Below is federal data on the loans students use to pay for Mildred Elley Pittsfield: median debt, the percentile spread, total borrowing including PLUS loans, and the cost to repay. All figures come from the U.S. Department of Education and IPEDS.
For incoming students at Mildred Elley Pittsfield, 87% of first-year students take on loan debt, for an average of $7,536 each — a figure that counts both private and federal student loans.

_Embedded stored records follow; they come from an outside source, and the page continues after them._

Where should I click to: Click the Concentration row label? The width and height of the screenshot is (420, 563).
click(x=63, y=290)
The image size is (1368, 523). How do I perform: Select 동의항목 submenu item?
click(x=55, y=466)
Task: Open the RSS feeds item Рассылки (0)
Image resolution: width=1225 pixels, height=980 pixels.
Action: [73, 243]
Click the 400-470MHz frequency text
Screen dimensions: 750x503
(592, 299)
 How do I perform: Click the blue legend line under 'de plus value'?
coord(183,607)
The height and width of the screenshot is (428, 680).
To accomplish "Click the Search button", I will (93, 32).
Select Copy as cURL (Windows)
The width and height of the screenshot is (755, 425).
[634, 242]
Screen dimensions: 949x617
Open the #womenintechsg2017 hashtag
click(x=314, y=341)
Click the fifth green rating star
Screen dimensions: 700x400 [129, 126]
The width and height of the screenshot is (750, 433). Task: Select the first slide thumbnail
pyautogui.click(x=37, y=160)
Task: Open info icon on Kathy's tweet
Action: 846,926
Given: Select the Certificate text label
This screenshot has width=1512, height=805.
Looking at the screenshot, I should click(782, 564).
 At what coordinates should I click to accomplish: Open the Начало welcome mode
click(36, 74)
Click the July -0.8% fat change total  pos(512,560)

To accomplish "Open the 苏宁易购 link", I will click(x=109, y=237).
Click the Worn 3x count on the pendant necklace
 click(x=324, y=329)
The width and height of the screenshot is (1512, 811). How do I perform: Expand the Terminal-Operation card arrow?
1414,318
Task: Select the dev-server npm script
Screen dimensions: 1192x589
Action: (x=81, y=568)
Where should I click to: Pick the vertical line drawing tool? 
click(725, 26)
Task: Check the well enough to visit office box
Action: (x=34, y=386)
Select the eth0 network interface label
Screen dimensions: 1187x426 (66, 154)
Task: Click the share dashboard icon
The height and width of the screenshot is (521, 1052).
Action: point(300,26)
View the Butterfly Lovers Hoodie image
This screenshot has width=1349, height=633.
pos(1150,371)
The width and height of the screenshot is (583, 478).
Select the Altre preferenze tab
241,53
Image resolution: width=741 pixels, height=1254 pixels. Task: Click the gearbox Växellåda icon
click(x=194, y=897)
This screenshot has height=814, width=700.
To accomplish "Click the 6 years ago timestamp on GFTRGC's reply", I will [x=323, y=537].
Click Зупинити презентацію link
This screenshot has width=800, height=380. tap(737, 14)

Federal loans alone average $7,536. That is at or past the $5,500 federal first-year limit for the typical dependent freshman. Bear in mind the undergraduate averages later on cover federal loans only, whereas this freshman total folds in private loans too.
Looking at all undergraduates at Mildred Elley Pittsfield, freshmen included, 66% rely on federal student loans toward their education, at an average of $7,476 annually. It comes to 0.8% smaller than the freshman federal average of $7,536.
Borrowing at that rate every year works out to about $14,952 over two years and about $29,904 by the fourth year. These figures assume identical federal borrowing each year and omit private and Parent PLUS loans.
| Undergraduate federal borrowing | Value |
|---|---|
| Share using federal loans | 66% |
| Average federal loan per year | $7,476 |
| Undergraduates with a federal loan | 113 |
| Total federal loans (one year) | $844,814 |
The middle borrower at Mildred Elley Pittsfield owes $12,000 of cumulative federal debt.
| Borrower group | Median federal debt |
|---|---|
| All federal borrowers | $12,000 |
| Students who completed (graduates) | $19,000 |
| Students who withdrew | $9,500 |
Withdrawn-student debt matters because those borrowers carry the loans without the degree that helps repay them.
The median hides the spread, so the percentiles below show cumulative federal debt at four points in the distribution for Mildred Elley Pittsfield.
| Percentile | Cumulative Federal Debt |
|---|---|
| 10th percentile (lowest-debt students) | $1,750 |
| 25th percentile | $3,925 |
| 75th percentile | $18,613 |
| 90th percentile (highest-debt students) | $23,450 |
The gap between the 10th and 90th percentile is the clearest single measure of how widely borrowing varies at Mildred Elley Pittsfield.
PLUS loans — taken out by parents or graduate students — add to the total cost of attendance financed by debt at Mildred Elley Pittsfield.
| Group | Borrowers | Median debt incl. PLUS |
|---|---|---|
| All borrowers | 161 | $6,378 |
| Completed (graduates) | 52 | $7,479 |
| Did not complete | 109 | $5,772 |
On a standard 10-year plan, the median completing borrower would pay about $88.93/mo.
Federal data lets us separate Stafford borrowers from the rest at Mildred Elley Pittsfield.
Current-Year Stafford Borrowers
| Cohort | Borrowers | Median debt incl. PLUS |
|---|---|---|
| Stafford loan this year | 143 | — |
| No Stafford loan this year | 18 | — |
Repayment burden translates the debt figures into what a borrower actually pays each month. Mildred Elley Pittsfield.
The default rate measures how many borrowers fall behind and ultimately fail to repay their federal loans. The official Department of Education two-year default rate for Mildred Elley Pittsfield follows.
| Metric | Value |
|---|---|
| 2-year cohort default rate | 16.8% |
| Borrowers in the cohort | 870 |
A lower default rate generally signals that graduates earn enough to manage their loan payments.
The breakdowns below show median federal debt by income, first-generation status, and dependency.
Borrowing by Income Tier
| Income tier | Median federal debt |
|---|---|
| Low income | $12,000 |
| Middle income | $12,250 |
| High income | $9,875 |
By First-Generation Status
| Cohort | Median federal debt |
|---|---|
| First-generation students | $12,072 |
| Continuing-generation students | $10,999 |
By Dependency Status
| Cohort | Median federal debt |
|---|---|
| Dependent students | $9,501 |
| Independent students | $12,850 |
Federal data publishes the following gap measures for Mildred Elley Pittsfield.
Subsidized and Unsubsidized Loans
Subsidized loans pause interest while you are in school; unsubsidized loans do not. That difference compounds over four years, so the type of loan you take matters as much as the amount.
Important to Remember
Federal student loans are not discharged in bankruptcy in all but the rarest cases, and the government can withhold part of your income or tax refund if you default.
References
More about our data sources and methodologies.